Patients have said, “I can’t possibly tell my husband I do BOTOX [or whatever treatment applies]. He’d think that this is silly and wasteful.”
Friends (OK, acquaintances) have even asked, “You can’t possibly believe beauty and physical appearance are that important!”
To these slings and arrows I answer, 1. “I have little or no doubt that your husband’s eyes wander towards an extremely attractive woman in a room. Why shouldn’t that woman be you?” and 2. “I absolutely, positively believe that physical beauty is extremely important, dedicate my life to preserving and enhancing it, and view that opinion as enlightened and (more importantly) HONEST.”

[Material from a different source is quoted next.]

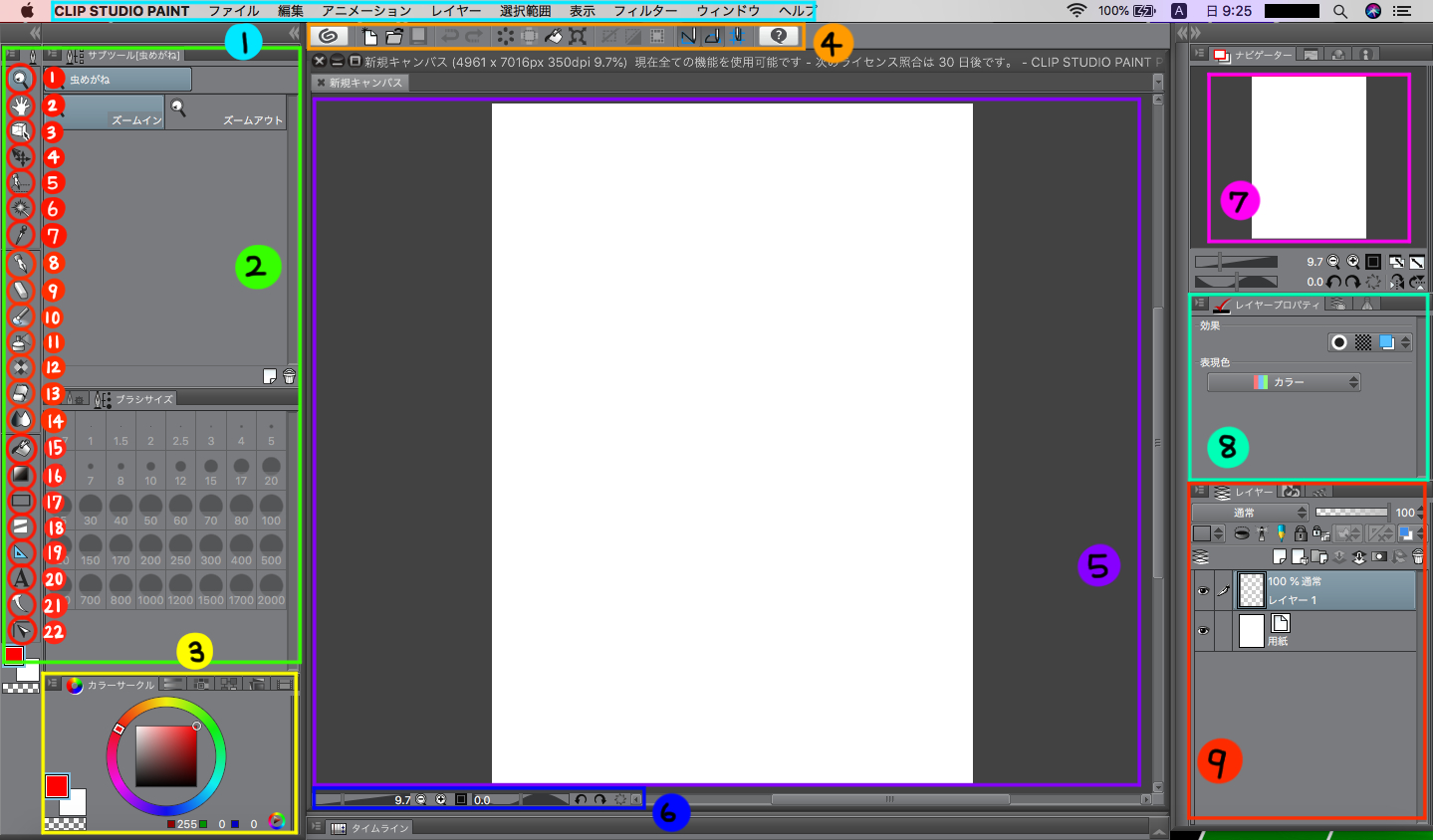1433x840 pixels.
Task: Open the フィルター menu
Action: [x=645, y=11]
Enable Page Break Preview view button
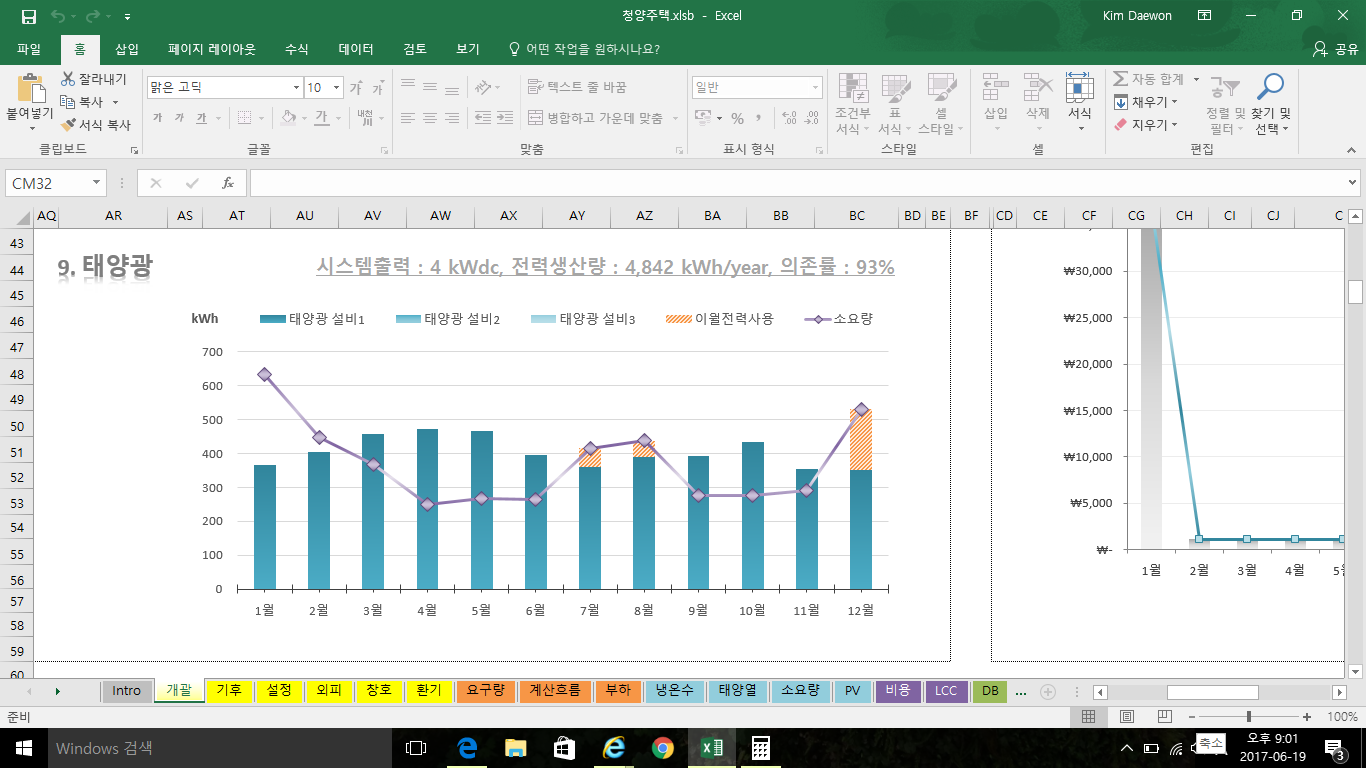1366x768 pixels. pos(1164,717)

To that end, I recently searched for… and obviously found… a wonderful article from Dec 19th, 2007, printed in The Economist. What follows is a brief quote:
“IMAGINE you have two candidates for a job. They are both of the … sex [that] is the one your own proclivities incline you to find attractive. Their CVs are equally good, and they both give good interview. You cannot help noticing, though, that one is pug-ugly and the other is handsome [lovely]. Are you swayed by their appearance?

Perhaps not. But lesser, less-moral mortals might be. If appearance did not count, why would people dress up for such interviews—even if the job they are hoping to get is dressed down? And job interviews are turning points in life. If beauty sways interviewers, the beautiful will, by and large, have more successful careers than the ugly—even in careers for which beauty is not a necessary qualification.…”

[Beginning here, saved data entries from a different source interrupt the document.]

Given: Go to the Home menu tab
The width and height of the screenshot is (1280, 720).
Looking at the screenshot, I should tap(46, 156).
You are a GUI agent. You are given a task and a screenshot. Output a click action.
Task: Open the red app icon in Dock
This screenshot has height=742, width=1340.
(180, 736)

My mother frequently said (too often, in fact), “It NEVER hurts to put your best foot forward” (or, better stated for my purposes, best face forward) in interviews and in life.
We would all like to believe that the world judges us by our character, accomplishments and tenacity, but we all know that belief to be somewhat hollow. We do, in fact and almost to a man, secretly judge others that way ourselves.
Oh, come on… drop the sanctimony for just a tiny moment, look deep inside the recesses of your “social self”… and question whether you do or don’t gravitate towards… aren’t attracted to… the attractive people at a social gathering.
Of course you are. We all are. That’s precisely why they are called “attractive”… because they do, indeed, attract.
Beauty may only be skin deep, as the saying goes, but it seems to penetrate to every level of our social and professional lives.
I can practically assure you that everyone else is watching your skin, your weight and your manners… so you should, too.